Do this. Write out every line of the data below exactly, leaving out the pictures.

= = = =

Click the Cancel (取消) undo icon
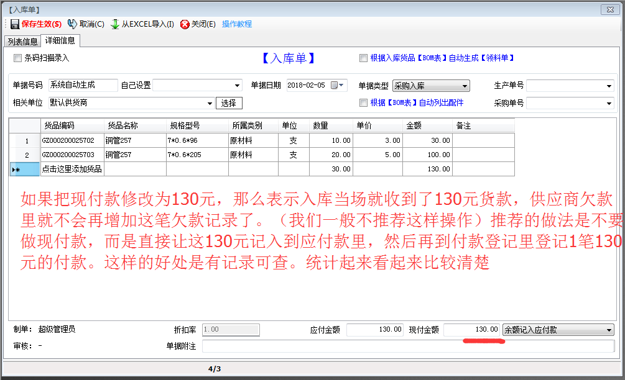Viewport: 625px width, 380px height. (72, 24)
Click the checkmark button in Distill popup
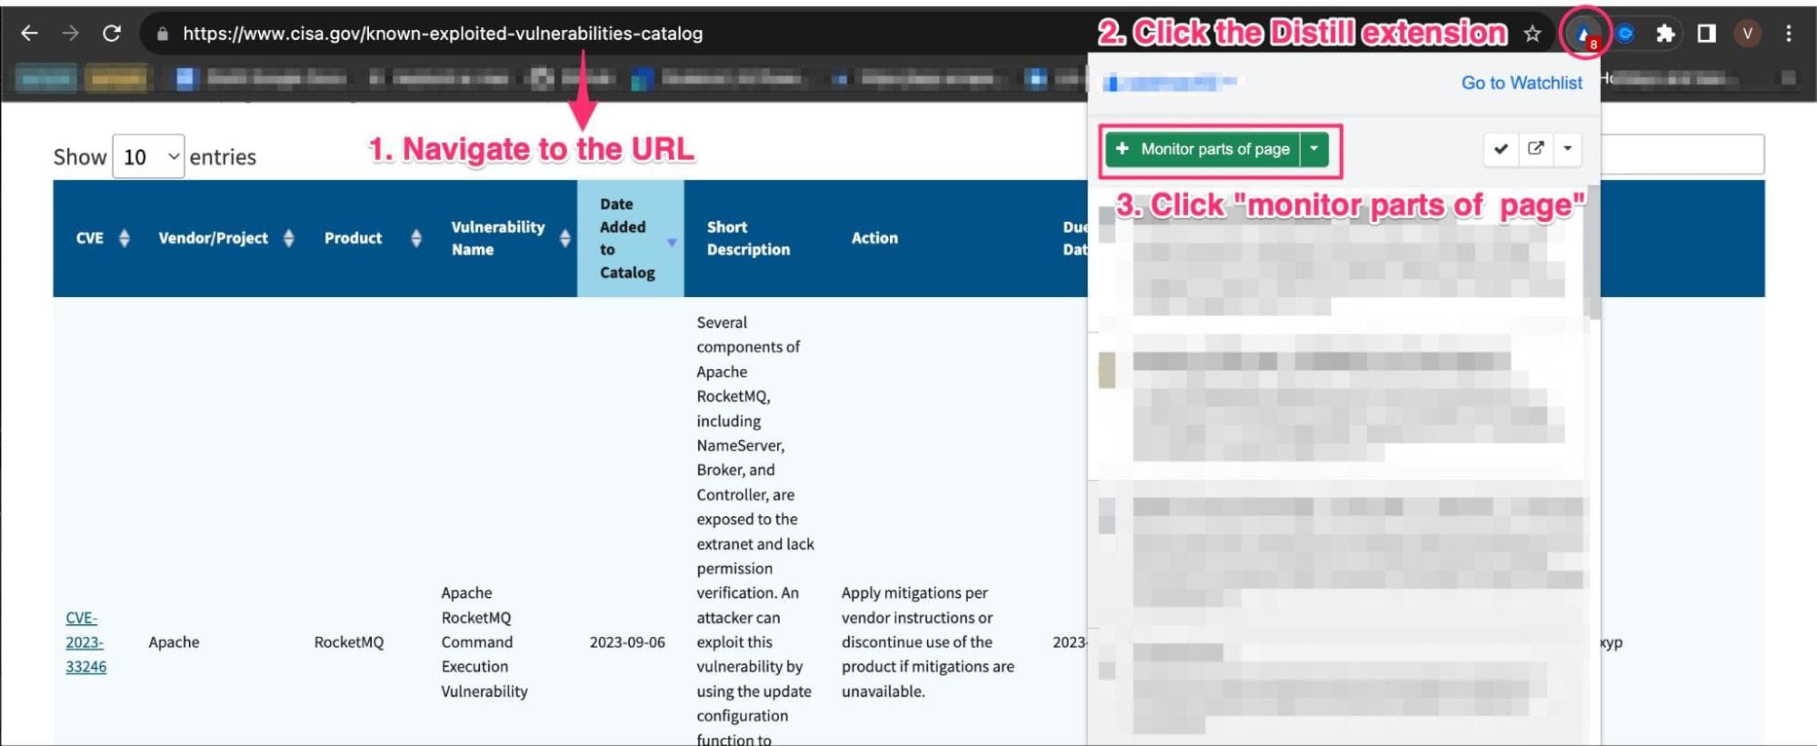 coord(1501,149)
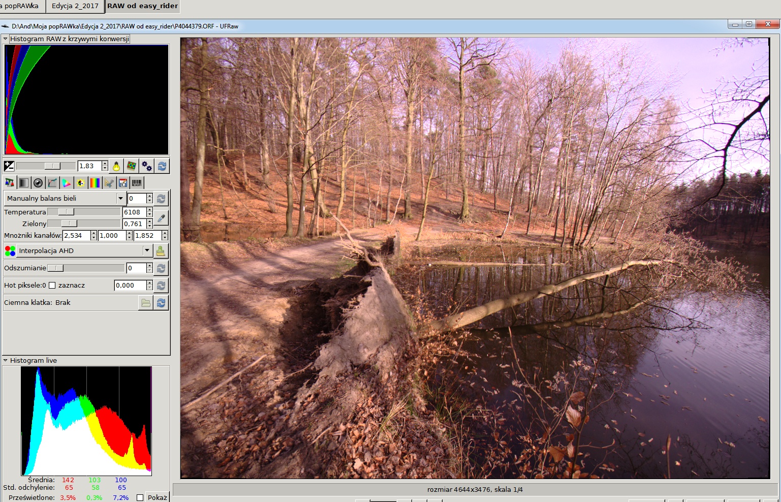The width and height of the screenshot is (781, 502).
Task: Pick spot white balance with eyedropper
Action: tap(161, 218)
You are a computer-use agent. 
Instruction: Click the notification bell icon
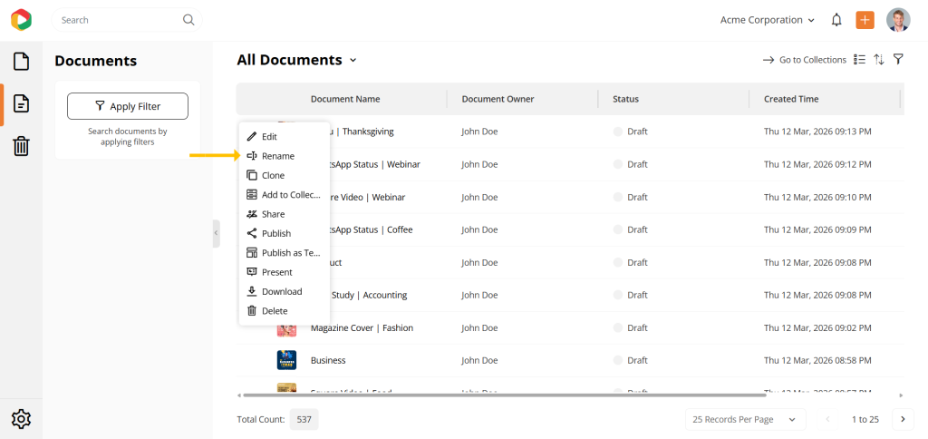click(836, 20)
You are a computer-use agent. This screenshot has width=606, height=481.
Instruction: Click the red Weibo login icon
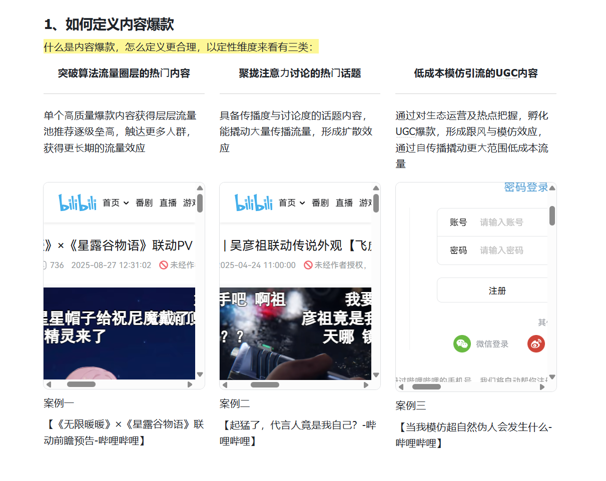[536, 344]
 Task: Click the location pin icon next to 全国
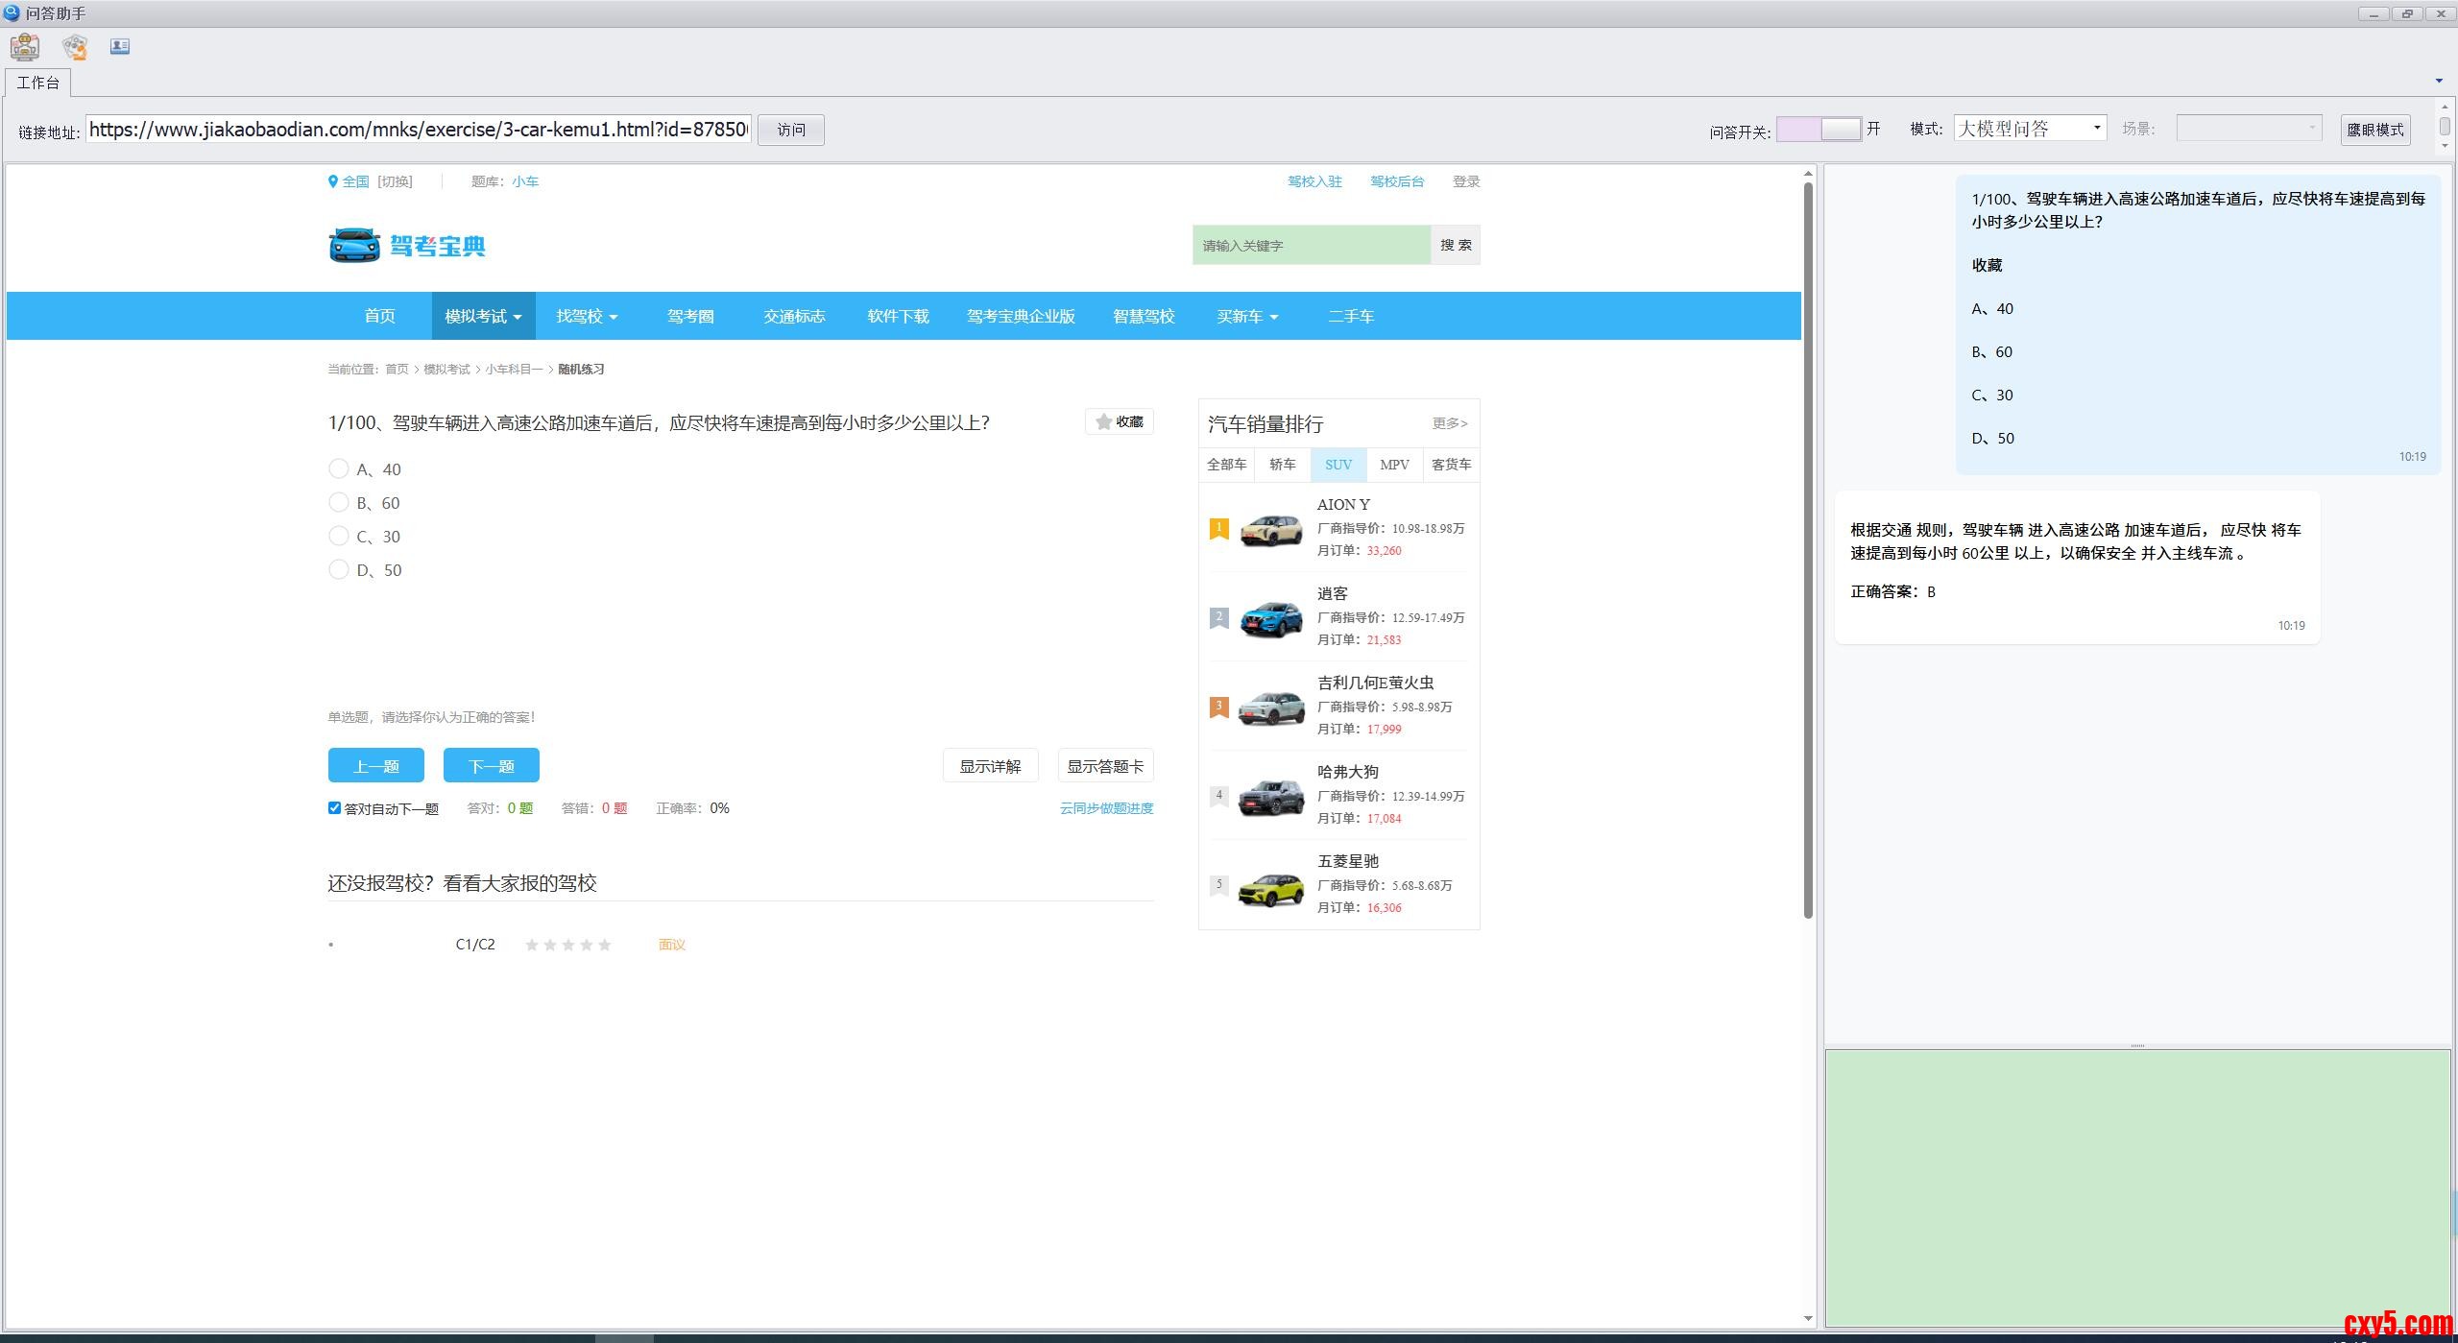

= = = =

Reply to the task.
Click the Cancel (取消) undo icon
Viewport: 625px width, 380px height. (72, 24)
Click the checkmark button in Distill popup
 coord(1501,149)
The width and height of the screenshot is (781, 502).
Task: Pick spot white balance with eyedropper
Action: tap(161, 218)
You are a computer-use agent. 
Instruction: Click the notification bell icon
click(836, 20)
You are a computer-use agent. This screenshot has width=606, height=481.
Instruction: Click the red Weibo login icon
[536, 344]
 Task: Click the location pin icon next to 全国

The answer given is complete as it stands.